Cuando entrevisté a Pinker, hace unos meses, me anticipó que la reacción a Enlightenment now sería similar a la que provocó Los ángeles que llevamos dentro. El mismo escepticismo almidonado. Las mismas objeciones de manual: «Ya, pero todo es susceptible de empeorar: mira las dos guerras mundiales». Y sobre todo la misma irritación. Sorda, inconfesable. Los optimistas tienen mala prensa. Literalmente. Su entusiasmo suele confundirse, en el mejor de los casos, con la ingenuidad y, en el peor, con la frivolidad y la simpleza. A mí me ha pasado alguna vez. Por ejemplo, con Francisco Camps, todo burbujas, todo fenomenal, sobre una terraza blanca en vísperas de la Copa América de Vela. Y no soy la única. Esta frase de Ricardo Costa antes de humillarse: «Era, es, una persona muy compulsiva, muy especial». Demasiado entusiasta.

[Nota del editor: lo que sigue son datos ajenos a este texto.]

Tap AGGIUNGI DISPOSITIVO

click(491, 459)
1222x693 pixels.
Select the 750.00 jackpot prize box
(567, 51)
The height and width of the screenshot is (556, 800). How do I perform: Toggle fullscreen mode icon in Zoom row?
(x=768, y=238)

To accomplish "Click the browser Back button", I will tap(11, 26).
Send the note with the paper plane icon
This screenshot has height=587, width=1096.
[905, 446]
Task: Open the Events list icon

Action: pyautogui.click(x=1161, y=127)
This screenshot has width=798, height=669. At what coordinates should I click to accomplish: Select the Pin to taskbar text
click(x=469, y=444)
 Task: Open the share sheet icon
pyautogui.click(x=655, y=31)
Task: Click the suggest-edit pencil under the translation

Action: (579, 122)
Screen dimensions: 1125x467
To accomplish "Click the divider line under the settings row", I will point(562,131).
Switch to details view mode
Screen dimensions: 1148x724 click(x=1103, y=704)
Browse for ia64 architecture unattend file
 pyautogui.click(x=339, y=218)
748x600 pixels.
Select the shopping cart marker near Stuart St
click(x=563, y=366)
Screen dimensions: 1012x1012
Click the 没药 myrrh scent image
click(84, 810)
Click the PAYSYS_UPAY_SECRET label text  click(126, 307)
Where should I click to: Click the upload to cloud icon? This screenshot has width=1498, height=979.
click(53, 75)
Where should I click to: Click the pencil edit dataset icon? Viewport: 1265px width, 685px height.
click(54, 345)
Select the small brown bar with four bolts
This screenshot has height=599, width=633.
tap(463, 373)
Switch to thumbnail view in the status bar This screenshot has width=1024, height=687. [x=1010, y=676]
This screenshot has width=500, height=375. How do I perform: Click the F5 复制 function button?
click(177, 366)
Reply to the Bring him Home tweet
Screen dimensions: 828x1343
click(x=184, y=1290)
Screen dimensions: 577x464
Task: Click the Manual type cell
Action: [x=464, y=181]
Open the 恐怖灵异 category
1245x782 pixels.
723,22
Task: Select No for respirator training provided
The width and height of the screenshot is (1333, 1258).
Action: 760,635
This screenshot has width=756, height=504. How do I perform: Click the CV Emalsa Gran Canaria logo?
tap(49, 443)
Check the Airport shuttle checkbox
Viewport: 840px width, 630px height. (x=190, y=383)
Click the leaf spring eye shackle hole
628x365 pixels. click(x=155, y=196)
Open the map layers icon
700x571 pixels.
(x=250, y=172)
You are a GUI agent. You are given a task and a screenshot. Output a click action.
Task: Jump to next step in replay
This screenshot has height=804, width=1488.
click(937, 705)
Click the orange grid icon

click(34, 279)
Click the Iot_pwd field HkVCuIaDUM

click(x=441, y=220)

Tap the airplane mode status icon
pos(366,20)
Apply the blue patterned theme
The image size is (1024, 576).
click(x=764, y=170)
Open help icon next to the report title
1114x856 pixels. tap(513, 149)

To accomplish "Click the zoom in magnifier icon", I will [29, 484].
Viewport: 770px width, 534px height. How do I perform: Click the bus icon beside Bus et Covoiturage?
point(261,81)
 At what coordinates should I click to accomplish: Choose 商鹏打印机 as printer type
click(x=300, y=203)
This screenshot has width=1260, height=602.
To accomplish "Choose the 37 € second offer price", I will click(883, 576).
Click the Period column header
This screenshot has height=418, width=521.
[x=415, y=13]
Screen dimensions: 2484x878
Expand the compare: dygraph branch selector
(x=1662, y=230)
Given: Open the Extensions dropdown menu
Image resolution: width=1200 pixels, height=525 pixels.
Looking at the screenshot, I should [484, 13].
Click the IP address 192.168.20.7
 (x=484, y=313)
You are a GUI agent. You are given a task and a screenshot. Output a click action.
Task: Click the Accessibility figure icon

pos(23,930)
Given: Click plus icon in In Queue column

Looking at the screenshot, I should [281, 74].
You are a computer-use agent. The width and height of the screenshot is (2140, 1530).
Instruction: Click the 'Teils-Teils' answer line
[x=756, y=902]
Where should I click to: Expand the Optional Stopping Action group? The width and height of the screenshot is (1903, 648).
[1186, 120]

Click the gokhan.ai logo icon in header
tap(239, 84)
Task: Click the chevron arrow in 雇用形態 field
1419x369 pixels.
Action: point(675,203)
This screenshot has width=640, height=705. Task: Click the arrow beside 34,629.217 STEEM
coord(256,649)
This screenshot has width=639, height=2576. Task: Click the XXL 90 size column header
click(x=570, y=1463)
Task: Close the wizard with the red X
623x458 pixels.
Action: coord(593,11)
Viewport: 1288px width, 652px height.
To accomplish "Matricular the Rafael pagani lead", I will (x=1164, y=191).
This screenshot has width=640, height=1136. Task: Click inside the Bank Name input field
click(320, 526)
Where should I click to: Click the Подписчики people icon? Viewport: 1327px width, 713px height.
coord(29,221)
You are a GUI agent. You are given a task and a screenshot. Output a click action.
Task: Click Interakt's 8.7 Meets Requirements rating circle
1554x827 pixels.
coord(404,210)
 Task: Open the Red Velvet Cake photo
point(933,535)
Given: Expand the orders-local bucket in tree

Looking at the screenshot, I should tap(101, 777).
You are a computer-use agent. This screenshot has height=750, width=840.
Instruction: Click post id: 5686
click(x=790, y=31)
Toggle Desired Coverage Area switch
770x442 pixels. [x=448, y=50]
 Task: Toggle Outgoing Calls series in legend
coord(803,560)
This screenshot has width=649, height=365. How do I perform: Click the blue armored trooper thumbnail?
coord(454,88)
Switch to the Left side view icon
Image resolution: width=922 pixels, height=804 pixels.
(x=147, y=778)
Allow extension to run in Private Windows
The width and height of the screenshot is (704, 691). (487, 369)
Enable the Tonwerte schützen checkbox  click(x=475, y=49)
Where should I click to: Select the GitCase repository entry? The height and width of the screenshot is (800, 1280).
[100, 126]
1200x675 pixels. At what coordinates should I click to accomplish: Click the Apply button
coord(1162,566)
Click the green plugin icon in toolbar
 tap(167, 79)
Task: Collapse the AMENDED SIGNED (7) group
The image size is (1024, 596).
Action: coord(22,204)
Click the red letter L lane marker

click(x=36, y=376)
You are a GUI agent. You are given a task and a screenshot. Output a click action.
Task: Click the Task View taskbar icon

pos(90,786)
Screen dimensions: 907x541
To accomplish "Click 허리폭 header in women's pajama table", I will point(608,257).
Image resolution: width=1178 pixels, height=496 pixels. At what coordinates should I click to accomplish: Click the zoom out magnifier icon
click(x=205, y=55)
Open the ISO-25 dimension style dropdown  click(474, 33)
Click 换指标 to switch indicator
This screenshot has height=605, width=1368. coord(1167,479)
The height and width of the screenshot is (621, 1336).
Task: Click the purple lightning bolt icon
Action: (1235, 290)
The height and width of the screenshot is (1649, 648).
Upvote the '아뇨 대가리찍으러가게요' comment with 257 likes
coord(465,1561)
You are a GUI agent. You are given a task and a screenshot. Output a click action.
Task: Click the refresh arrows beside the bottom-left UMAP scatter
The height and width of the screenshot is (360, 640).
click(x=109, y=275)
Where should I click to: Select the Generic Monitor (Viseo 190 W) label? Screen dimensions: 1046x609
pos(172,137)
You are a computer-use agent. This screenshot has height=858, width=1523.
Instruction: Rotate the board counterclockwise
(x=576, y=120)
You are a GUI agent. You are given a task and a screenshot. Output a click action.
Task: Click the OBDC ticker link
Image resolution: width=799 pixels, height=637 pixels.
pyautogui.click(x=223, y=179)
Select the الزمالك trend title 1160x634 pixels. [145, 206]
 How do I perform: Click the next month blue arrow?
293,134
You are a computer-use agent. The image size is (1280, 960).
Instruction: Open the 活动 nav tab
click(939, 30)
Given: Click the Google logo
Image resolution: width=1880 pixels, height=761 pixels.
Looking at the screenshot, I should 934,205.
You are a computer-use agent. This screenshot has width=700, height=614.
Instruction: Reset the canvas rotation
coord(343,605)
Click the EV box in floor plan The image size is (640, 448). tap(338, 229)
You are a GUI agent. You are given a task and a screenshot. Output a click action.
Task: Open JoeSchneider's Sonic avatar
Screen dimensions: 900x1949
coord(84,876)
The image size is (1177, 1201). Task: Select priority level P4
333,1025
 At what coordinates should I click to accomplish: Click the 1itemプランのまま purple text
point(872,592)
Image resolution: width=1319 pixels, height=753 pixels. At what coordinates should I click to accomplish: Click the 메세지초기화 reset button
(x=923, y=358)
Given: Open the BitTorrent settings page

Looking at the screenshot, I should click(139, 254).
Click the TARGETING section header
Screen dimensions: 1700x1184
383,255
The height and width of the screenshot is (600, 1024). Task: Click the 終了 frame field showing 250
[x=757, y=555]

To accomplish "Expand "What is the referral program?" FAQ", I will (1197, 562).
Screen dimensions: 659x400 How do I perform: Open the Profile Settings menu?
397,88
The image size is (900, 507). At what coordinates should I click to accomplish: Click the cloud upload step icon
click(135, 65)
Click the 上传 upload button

Y aun así afirma Pinker que ganaremos: «No estamos en la era de la post-verdad. La misma década que ha visto el auge de Trump ha visto surgir una nueva ética del fact-checking». Concretamente, Pinker alude a un hecho novedoso y esperanzador: la publicación de libros que desmontan, con la paciencia y precisión del ingeniero, las sucias campañas populistas dirigidas desde la política o los medios. Es la prueba, dice, de que el progreso continúa. Y España, sincronizada. Vayan a las librerías. Bajo el título Un buen tío–como ustedes, como yo, como todo presunto inocente– encontrarán un fact-checking masivo al diario El País y, a través de cien y pico de sus portadas, al conjunto del periodismo, una profesión que se entregó al populismo con la vanidad del pesimista y el cinismo del mercader. Es un libro ejemplarizante: valga la reciprocidad. Un libro optimista: los periódicos todavía importan y la verdad existe y puede y debe descubrirse. Un libro racional hasta el ateísmo: frente a vuestros prejuicios y sentimientos, a vuestra ciega fe, su absolución terrenal. Y un libro contra la polarización: los hechos, nuestro suelo común. Pinker tiene razón. Las cosas no van tan mal. Yo incluso diría que van fenomenal.